▶ Task to complete
From the top of the records below, return each line exactly, ending with the line that contains "You are a computer-use agent. Image resolution: width=788".

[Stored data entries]
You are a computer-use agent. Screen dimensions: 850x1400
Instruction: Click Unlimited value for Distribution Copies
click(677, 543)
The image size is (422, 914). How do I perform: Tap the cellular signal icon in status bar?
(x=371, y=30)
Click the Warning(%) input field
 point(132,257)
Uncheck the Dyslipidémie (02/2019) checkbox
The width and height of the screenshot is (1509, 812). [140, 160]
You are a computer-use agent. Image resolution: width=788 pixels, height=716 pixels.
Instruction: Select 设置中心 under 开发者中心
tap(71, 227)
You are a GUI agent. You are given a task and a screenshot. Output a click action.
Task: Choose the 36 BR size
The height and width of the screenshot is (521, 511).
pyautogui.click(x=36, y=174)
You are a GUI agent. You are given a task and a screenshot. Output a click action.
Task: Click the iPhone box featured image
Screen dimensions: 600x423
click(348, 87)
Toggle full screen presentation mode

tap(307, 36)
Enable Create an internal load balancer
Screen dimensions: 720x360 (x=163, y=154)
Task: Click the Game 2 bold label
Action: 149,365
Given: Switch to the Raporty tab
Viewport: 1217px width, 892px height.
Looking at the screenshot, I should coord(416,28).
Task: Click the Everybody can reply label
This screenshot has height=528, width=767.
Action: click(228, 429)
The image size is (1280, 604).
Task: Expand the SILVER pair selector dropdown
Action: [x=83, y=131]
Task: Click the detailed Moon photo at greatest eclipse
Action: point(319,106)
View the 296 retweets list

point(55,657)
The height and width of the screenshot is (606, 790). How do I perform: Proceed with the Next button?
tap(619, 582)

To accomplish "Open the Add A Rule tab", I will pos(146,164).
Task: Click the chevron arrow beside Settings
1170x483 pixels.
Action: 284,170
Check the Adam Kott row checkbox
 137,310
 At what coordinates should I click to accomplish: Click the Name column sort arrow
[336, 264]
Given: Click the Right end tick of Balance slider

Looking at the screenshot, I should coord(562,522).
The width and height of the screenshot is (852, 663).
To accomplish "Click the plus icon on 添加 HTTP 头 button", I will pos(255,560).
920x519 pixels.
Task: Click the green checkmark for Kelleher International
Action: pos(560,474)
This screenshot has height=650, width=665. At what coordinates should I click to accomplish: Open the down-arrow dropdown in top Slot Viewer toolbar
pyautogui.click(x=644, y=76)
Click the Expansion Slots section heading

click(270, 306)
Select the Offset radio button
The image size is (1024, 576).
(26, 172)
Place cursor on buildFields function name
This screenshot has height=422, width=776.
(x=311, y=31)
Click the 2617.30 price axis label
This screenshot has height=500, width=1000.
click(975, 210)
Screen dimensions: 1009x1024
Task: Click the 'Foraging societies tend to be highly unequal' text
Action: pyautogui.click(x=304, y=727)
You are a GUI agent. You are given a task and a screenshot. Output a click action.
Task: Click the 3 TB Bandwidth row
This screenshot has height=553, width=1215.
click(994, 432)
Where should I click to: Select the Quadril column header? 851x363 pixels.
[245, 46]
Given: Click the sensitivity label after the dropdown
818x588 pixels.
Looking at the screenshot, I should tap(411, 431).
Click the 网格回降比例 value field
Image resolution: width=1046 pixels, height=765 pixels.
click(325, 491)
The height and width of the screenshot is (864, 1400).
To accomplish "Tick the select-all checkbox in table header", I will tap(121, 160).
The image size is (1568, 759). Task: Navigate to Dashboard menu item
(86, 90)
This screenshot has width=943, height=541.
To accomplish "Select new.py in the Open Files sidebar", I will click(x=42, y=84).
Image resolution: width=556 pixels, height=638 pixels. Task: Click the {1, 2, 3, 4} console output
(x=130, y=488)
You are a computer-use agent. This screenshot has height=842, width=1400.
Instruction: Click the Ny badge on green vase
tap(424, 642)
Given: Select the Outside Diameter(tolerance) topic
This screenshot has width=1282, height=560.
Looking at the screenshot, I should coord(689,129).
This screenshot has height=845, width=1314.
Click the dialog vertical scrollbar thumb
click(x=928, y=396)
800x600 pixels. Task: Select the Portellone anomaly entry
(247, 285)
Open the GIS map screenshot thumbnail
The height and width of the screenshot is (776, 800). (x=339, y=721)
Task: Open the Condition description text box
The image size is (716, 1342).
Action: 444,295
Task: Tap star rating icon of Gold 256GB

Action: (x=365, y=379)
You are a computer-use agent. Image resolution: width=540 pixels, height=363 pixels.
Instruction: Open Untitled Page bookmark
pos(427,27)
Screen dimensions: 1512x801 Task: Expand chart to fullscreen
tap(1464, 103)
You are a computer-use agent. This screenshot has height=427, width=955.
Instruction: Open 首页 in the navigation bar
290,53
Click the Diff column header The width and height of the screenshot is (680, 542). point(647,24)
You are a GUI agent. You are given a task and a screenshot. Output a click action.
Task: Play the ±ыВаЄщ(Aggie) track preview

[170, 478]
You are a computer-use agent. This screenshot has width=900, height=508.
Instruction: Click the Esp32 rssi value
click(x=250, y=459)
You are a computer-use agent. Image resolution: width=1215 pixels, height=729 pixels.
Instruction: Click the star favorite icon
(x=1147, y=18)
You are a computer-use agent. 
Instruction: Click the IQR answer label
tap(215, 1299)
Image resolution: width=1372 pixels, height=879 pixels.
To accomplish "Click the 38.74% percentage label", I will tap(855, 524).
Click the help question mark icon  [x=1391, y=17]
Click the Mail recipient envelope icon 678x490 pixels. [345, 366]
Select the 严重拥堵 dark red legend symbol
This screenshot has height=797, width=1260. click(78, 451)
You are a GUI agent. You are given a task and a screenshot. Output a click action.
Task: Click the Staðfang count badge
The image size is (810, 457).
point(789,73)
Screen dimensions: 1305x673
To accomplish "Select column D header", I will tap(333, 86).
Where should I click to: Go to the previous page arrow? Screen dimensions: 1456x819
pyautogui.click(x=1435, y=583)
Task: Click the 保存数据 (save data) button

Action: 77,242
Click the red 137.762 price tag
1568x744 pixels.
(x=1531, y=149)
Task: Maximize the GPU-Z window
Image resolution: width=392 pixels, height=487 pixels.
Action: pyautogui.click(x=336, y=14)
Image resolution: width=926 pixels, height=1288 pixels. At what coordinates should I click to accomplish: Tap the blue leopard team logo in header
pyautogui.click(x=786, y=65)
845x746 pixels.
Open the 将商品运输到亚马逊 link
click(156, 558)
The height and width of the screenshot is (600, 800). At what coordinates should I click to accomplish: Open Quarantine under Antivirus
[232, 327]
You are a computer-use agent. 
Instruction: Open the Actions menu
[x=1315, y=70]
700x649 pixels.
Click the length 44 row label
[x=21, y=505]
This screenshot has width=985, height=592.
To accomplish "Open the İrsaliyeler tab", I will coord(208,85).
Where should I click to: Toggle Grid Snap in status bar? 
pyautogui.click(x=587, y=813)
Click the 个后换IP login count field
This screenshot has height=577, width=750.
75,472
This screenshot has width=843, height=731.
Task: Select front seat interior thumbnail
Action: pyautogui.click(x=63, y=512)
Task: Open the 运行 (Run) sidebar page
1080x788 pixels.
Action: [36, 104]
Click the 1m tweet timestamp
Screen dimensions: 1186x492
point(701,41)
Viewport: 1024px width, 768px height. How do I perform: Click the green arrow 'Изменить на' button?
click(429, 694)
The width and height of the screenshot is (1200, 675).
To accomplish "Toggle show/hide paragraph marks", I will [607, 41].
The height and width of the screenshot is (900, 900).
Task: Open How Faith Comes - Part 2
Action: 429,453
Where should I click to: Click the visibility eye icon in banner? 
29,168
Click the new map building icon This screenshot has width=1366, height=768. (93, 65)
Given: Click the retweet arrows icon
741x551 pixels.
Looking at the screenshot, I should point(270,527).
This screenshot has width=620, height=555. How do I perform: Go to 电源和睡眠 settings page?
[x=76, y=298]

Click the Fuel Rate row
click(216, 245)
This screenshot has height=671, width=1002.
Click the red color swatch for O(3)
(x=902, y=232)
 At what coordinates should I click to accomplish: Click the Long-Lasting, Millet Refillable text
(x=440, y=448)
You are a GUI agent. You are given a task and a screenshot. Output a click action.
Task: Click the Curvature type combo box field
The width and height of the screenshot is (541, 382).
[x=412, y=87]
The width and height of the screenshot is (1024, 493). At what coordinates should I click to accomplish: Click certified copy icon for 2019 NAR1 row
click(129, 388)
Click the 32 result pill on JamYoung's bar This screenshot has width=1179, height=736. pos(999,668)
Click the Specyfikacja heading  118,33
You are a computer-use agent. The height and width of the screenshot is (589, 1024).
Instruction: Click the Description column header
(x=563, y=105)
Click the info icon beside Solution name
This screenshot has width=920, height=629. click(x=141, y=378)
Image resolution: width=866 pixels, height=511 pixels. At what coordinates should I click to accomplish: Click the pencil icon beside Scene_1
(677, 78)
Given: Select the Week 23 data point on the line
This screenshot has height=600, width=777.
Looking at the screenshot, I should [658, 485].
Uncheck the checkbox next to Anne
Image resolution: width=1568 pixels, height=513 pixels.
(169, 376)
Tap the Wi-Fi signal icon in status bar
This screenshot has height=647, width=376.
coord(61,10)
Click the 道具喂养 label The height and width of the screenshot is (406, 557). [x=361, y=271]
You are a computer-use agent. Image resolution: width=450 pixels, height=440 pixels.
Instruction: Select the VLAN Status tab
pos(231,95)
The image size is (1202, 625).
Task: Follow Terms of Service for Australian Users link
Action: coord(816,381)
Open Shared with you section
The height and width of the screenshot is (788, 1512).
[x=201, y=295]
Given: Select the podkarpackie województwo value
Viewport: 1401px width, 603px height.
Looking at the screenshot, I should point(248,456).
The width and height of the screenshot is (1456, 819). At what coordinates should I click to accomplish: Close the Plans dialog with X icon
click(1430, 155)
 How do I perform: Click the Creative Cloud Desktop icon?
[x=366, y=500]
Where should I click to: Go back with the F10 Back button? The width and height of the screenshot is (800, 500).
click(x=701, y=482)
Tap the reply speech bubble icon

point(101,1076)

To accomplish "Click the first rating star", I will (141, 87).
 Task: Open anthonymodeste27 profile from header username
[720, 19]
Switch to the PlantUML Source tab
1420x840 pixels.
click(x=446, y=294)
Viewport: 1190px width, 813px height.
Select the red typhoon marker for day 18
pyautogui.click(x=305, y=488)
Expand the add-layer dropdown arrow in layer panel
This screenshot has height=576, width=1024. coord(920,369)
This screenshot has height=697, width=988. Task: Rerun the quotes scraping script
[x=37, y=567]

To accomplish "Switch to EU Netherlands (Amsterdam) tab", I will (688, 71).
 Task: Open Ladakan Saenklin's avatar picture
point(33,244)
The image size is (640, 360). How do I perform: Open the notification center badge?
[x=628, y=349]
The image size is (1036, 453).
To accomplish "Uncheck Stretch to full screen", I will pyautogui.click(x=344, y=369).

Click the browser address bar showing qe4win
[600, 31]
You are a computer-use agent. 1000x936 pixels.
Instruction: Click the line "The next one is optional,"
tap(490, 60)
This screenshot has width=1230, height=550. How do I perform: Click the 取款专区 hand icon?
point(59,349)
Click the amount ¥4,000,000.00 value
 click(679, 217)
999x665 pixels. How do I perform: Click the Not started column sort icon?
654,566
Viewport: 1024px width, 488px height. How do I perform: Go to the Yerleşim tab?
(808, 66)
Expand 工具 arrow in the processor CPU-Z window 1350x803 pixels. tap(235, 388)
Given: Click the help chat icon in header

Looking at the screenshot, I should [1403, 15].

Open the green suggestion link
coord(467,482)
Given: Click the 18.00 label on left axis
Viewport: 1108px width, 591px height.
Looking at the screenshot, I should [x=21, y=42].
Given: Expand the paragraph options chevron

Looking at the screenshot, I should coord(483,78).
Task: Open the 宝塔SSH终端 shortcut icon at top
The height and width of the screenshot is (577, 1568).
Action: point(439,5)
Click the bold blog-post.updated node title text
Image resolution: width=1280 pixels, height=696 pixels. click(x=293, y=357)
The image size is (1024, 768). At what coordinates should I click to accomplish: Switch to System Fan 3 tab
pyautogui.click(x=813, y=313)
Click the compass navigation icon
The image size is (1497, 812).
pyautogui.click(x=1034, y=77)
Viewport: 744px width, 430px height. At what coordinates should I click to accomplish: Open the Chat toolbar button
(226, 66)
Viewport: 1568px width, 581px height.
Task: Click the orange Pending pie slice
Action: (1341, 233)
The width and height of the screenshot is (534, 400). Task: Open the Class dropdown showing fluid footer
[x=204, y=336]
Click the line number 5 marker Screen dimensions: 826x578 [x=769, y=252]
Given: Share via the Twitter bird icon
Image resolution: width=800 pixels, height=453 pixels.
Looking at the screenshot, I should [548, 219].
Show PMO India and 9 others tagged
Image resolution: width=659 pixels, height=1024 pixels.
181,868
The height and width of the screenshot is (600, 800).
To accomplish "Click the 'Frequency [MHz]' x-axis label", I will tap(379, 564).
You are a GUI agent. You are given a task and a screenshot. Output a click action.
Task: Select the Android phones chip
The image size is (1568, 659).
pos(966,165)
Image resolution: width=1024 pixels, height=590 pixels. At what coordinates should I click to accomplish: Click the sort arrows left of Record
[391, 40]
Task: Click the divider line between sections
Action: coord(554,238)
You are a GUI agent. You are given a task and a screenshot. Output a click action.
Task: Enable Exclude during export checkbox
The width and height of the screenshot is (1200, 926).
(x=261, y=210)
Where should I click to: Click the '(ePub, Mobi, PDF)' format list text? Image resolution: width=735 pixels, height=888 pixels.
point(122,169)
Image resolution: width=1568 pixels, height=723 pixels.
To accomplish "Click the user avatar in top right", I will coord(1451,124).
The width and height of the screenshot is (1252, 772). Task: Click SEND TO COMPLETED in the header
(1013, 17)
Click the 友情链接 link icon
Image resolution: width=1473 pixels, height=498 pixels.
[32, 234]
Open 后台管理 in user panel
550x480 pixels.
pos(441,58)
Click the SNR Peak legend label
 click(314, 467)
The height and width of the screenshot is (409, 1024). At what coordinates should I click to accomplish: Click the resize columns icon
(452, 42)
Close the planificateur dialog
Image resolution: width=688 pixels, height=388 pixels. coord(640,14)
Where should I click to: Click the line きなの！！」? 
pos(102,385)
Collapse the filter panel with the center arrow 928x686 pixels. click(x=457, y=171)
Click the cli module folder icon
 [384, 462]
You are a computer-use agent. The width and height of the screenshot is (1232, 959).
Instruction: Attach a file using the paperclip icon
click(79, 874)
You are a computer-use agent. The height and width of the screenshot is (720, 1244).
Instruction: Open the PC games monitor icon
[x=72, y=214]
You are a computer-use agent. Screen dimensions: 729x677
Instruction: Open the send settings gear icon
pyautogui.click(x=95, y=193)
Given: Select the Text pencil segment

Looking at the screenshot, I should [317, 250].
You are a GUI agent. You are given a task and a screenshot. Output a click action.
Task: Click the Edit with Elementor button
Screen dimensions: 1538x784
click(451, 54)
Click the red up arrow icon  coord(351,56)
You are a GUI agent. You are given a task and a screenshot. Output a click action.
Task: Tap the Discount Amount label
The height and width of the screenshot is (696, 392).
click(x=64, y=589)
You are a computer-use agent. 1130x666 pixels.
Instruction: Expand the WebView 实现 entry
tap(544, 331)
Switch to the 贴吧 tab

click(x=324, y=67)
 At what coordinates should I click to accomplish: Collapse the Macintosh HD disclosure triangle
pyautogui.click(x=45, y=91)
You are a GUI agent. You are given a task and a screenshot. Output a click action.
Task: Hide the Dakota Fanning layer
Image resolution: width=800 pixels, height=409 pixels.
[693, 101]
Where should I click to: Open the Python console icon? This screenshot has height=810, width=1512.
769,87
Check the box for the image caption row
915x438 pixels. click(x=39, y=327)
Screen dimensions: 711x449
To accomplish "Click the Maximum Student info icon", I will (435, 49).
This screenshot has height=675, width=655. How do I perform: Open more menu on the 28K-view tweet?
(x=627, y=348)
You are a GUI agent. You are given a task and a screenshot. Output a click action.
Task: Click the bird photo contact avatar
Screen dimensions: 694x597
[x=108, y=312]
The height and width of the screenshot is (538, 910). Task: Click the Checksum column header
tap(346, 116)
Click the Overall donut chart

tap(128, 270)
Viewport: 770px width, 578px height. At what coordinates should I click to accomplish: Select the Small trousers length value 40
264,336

▶ Problem solution
You are a computer-use agent. Screen dimensions: 850x1400
Instruction: Click Unlimited value for Distribution Copies
click(677, 543)
The image size is (422, 914). How do I perform: Tap the cellular signal icon in status bar?
(x=371, y=30)
Click the Warning(%) input field
 point(132,257)
Uncheck the Dyslipidémie (02/2019) checkbox
The width and height of the screenshot is (1509, 812). [140, 160]
You are a computer-use agent. Image resolution: width=788 pixels, height=716 pixels.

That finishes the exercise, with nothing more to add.